Last Tuesday at 8 p.m., accompanied by two guests, I sat down at a table at Savoy. When Splotch had arrived at the restaurant the previous Friday morning, chef Ryan Tate had praised the meat’s excellent marbling: “You get a nice sear on the outside and all that buttery fat.” The restaurant’s butcher, Jaime, had removed Splotch’s head and broken down his carcass into shoulder, ribs, and leg. The skin was peeled off, boiled, and cut into strips for chicharrones, or pork cracklings. The shoulder was boned, with thick white ropes of fat pulled off and reserved for housemade mortadella and chorizo. The rib cage yielded nine good-size chops. The ham, which Tate dehydrates for nine months until it reaches prosciutto-like texture, wouldn’t be ready until next August. Once fully cured, a ham lasts about three weeks at Savoy, meaning the last material bits of Splotch will likely be eaten on the corner of Crosby and Prince Streets sometime in September 2011. Splotch’s culinary afterlife will be several months longer than his life.

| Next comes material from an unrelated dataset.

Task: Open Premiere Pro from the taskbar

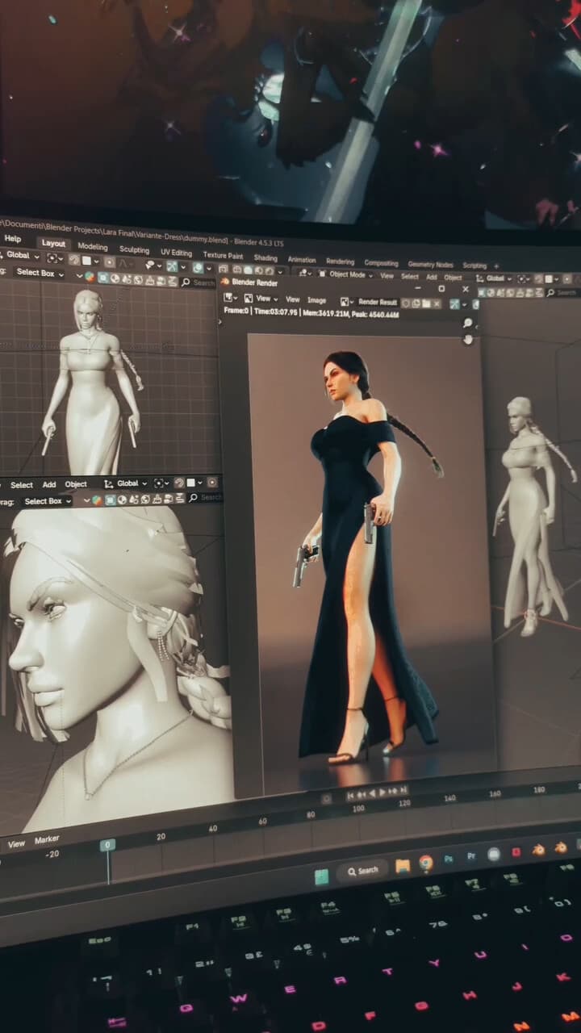Action: click(471, 856)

For our dinner, Tate had prepared a six-course pig tasting menu. The first two dishes to arrive were the chicharrones (crispy, weightless curlicues dusted with chile) and the mortadella (stuffed with pistachios)—animal processed into pure abstraction. Only on the third course, the crispy tail and feet, did anything resembling actual meat appear, but somehow a mental barrier remained between the contents of my plate and the memory of the animal from which they came. Then the shank arrived, the size of a small child’s head, flanked by beans and Brussels sprouts. It looked recognizably like a body part, and the skin … well, the thing about crispy cooked pig skin is that it can look like a third-degree burn. As I cut off a chunk of it, with its slippery underside of half-rendered, translucent fat, my ambivalence about eating Splotch manifested. I had a momentary gag reflex. But then it was over, almost as soon as it began, and I finished my shank and moved on to the final course, a medium-rare—as rare as I’ve eaten—pork chop.

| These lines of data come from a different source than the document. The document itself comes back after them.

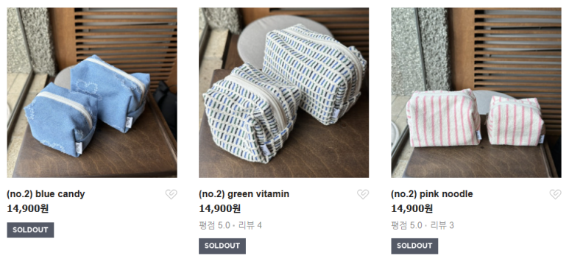
Task: Click SOLDOUT badge under green vitamin
Action: [x=222, y=246]
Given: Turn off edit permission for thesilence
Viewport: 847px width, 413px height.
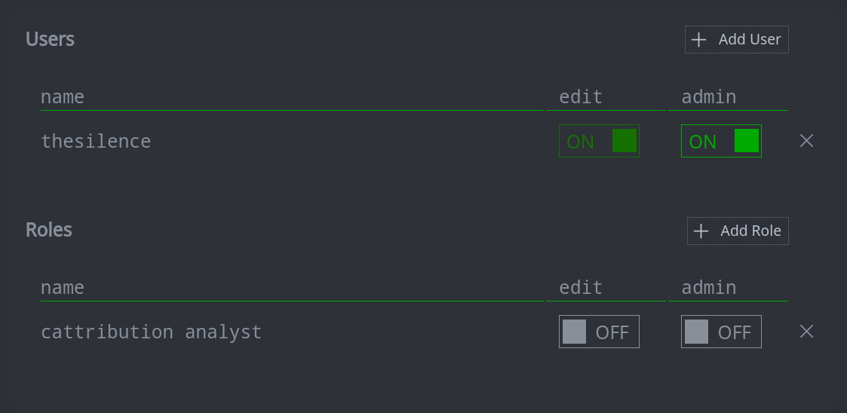Looking at the screenshot, I should [599, 141].
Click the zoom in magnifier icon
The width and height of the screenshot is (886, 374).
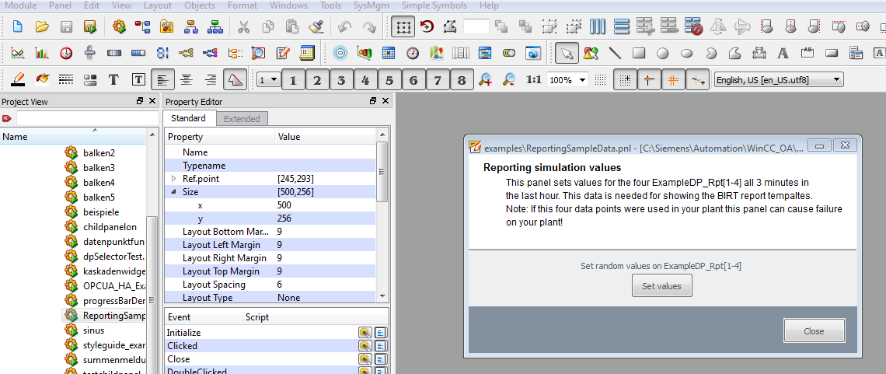pos(485,80)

My companions that evening occupied distinct, if similar, points on the food-politics spectrum. One had spent her childhood summers in a town where slaughtering a pig is a common predinner ritual, which made her blasé about eating animals. The other, a food professional and self-proclaimed fresser, was simply too in love with pig in all its forms to be bothered by its provenance. I’m well aware that there are those who have moral objections to the idea of killing animals in order to eat them, and I respect that view. I also know, as does even the most avowed carnivore, that any once-sentient creature’s life deserves more than a one-word summation. And yet, I can only report what I found to be true in my one and only experience in genuine farm-to-table eating. Forgive me for saying so, but Splotch was delicious.